This adds an additional requirement as well: the ability to have different business rules for different cleansing requirements. Accounting may want to keep two records separate, but marketing may want to merge them to reduce costs during a mailout. So when marketing calls for a list of names from the database, the data cleansing tool needs to be able to merge names according to marketing’s requirements rather than the more conservative requirements of accounts.

Says Business Objects’ McMahan, “When you’re talking data quality throughout the enterprise, that’s a lot of work. It may be 50 different projects, say. You need a tool that provides a flexible architecture, a service-oriented architecture, where it can act as a centralised business rule repository. That makes the job of IT a lot simpler.”

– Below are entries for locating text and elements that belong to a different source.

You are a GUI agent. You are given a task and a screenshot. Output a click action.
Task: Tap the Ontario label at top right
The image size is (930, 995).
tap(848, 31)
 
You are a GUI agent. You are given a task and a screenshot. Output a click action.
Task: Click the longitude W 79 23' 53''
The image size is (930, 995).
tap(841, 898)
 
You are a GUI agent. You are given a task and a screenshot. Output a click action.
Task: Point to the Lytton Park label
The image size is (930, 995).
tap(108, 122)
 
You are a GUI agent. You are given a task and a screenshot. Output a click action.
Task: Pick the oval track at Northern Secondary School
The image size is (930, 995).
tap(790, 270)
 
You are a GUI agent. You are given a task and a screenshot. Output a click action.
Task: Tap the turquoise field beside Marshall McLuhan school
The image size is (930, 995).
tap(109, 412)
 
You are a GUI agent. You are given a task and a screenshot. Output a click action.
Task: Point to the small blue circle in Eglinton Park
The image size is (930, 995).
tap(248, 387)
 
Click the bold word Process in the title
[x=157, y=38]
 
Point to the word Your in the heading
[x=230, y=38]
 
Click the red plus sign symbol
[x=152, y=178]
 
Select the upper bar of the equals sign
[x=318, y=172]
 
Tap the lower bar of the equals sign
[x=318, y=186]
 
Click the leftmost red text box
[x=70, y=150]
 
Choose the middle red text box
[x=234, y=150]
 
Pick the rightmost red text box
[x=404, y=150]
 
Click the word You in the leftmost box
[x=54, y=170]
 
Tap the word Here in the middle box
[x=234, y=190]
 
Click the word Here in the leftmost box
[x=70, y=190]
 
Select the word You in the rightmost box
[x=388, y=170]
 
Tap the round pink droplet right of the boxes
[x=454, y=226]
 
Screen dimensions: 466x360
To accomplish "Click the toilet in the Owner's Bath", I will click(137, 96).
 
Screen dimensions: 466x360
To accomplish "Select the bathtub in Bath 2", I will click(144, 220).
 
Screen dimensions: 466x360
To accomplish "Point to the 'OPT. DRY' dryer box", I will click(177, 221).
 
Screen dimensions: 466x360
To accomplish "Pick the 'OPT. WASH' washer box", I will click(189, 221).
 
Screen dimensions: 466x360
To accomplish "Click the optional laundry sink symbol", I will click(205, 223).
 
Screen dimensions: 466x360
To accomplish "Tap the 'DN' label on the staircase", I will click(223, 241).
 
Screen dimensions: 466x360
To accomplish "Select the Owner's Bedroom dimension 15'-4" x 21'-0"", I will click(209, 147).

Marketing apps that have these capabilities, such as those available from Trillium, DQ Global, Human Inference and Business Objects, are more than capable of appealing to the rest of the enterprise – and indeed many of their vendors are playing down the marketing origins of their applications in favour of these other functions. Yet they’re facing competition from vendors of mainstream enterprise applications who are adding data cleansing functions to their applications.

Unless those applications have been developed through acquisition, though, those mainstream applications won’t typically have the expertise necessary to take advantage of the full range of datasets available for data cleansing, without some end-user or consultant development work. For example, working with PAF will usually need to be done through integrating a smaller marketing-derived tool.

Using PAF and other datasets with these tools, when marketing or some other department might already license it for their own use, can also prove costly. Increasing use of the marketing tool to other parts of the enterprise can reduce dataset licensing costs. This inevitably means that fuller featured applications that can do address and postcode cleansing as well as other DQ functions and that can be accessed from anywhere are going to have an edge over the smaller specialised apps in the long-run.

Alternatively, some enterprises try to avoid double-licensing issues by using web services to access datasets hosted by third-parties. This also allows them to do data cleansing on the fly, paying per record cleaned. However, this doesn’t appeal to everyone, says Maurice Hickey, solutions consultant at Identex.

“Some companies are wary of doing DQ themselves, while others are wary of web services or giving data to a bureaux.” Although bulk deals can be negotiated, the variable cost of pay-per-clean puts off some companies; the high cost of a pay-per-clean run on an initial database of thousands or millions of records scares others, although an initial cleanse by a bureau followed by ongoing pay-per-click can appeal.

Marketing tools that provide more than just the algorithm, but also include datasets and the technological ‘skills’ necessary to use that dataset effectively therefore have something of an edge.

Data Discoveries’ Brooks goes one further: “The days of taking data out and sending it to third-parties is over. It’s Dickensian. Sure, the advent of web tech all over the world makes things much easier. But you’re still dealing with third-parties and none of them understand your business as well as you do.” To get a true grip on data quality means using in-house tools. And that in turn means using tools that have come from the marketing department and that have the functions needed to dispense with bureaux.